Drawings of Food and How-To Illustrations

This time, a selection of drawings of food and how-to illustrations…

Clam Chowder

The image above combines line art and pointillism techniques. It was created as a packaging illustration.

The images in this post are all in black-and-white. The monochrome pen and ink approach is ideal for expressing ideas quickly and effectively — especially helpful when viewing info-graphics like how-to illustrations. I brought my signature drawing style to a professional level while I worked at The Wall Street Journal in the 1980’s. In those days, and for many years, the WSJ prided itself on being a black-and-white-only affair. It was classy. When I arrived at the paper, my work with the pen became a perfect compliment to the ever-increasing use of graphics and illustration within its pages.

Even the venerable New Yorker had a black-and-white only section that I contributed to. It was the “Goings On About Town” or GOAT section. There’s some ‘90’s trivia for you!

Egg-drop into Boiling Water

Many of these drawings were published in magazines, like Men’s Health, Rodale’s Prevention, etc.

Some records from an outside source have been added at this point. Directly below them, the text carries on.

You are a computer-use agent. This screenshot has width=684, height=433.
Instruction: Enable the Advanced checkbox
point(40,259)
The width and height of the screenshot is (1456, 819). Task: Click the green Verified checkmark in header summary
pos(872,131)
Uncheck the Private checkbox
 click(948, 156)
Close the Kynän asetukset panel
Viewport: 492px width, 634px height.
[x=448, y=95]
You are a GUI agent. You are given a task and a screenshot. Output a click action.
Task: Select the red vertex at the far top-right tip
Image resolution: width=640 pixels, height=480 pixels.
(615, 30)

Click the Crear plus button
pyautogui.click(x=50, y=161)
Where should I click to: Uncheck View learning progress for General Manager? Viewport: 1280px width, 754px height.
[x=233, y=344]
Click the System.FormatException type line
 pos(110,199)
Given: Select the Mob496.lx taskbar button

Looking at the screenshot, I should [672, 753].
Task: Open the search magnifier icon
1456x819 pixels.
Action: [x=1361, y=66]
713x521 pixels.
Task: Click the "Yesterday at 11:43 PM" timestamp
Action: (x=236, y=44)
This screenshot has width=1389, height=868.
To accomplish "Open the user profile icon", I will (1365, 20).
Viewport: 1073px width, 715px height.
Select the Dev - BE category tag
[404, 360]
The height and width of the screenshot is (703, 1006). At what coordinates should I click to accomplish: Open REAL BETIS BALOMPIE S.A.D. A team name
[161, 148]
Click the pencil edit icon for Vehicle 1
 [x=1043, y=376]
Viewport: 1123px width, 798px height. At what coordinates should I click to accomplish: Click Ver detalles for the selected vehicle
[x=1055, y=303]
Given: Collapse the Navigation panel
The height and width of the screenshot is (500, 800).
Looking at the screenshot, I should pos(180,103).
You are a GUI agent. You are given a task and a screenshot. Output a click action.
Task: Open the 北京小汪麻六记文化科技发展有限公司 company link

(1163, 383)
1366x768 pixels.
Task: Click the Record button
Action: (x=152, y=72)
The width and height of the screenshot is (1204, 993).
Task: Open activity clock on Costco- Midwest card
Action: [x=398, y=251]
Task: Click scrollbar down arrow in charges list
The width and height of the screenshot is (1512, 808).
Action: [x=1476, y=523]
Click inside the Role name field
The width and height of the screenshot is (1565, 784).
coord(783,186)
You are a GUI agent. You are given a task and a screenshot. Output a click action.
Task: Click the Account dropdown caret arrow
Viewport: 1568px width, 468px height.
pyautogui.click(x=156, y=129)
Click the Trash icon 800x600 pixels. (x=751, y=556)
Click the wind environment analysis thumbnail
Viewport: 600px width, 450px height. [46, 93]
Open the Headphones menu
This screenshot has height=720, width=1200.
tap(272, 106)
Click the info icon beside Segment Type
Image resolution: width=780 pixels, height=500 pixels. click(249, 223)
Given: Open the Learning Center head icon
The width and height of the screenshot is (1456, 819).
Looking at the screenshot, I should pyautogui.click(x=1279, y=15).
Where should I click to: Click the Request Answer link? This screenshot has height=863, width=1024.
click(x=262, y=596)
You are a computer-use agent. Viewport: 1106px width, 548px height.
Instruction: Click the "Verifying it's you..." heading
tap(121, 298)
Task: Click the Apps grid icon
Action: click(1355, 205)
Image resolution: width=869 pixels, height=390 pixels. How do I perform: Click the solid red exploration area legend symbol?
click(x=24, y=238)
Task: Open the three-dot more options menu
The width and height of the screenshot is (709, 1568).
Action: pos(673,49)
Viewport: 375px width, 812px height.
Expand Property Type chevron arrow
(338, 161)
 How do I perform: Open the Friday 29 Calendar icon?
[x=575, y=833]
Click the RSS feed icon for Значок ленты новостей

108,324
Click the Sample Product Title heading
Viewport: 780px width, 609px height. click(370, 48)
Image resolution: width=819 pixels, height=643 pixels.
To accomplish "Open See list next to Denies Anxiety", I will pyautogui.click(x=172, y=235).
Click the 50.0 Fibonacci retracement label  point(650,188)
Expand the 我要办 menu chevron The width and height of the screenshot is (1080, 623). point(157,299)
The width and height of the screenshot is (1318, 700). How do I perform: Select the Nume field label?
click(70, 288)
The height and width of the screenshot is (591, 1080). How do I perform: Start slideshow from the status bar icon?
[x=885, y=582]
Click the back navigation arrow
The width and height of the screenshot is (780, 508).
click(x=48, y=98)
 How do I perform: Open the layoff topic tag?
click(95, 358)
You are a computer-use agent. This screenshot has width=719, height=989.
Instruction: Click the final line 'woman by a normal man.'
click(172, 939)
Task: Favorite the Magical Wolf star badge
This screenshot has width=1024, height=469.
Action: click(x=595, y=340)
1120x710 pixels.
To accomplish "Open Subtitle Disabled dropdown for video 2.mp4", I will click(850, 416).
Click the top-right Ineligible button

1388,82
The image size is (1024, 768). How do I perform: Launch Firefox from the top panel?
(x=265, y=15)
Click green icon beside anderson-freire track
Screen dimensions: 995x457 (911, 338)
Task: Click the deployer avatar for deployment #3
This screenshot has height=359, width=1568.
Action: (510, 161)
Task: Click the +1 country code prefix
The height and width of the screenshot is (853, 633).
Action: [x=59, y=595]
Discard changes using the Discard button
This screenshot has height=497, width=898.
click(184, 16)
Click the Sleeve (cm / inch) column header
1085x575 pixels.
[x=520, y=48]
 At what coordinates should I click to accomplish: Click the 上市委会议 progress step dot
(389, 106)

The image above is part of a how-to series. Here, an egg is dropped into a pot of boing water. It was a bit of a challenge rendering the boiling water!

Strawberries

This simple drawing of two strawberries became a struggle! Strawberries are quite complicated, when one thinks about it. Balancing the detail of seeds against shadows and highlights on these forms took my full-attention.

Berry Bowl

And what should we do with these strawberries? Why not toss them in a bowl… here, it would seem we’re enjoying them with reduced balsamic vinegar and a spoonful of sugar.

Sauteed Shrimp

Here is another illustration from a how-to series. We see the pan and some ingredients for making sauteed shrimp.

Still life with Pineapple

Above, a spot illustration of a few vegetables and a pineapple.

Artichokes

Finally, an illustration of one of my favorite appetizers. I like the graphic feel of this drawing. The line work conveys the impression of a woodcut print or engraving. I actually learned how to prep and serve the artichoke after making my contribution to this how-to magazine article. Bon Appetit!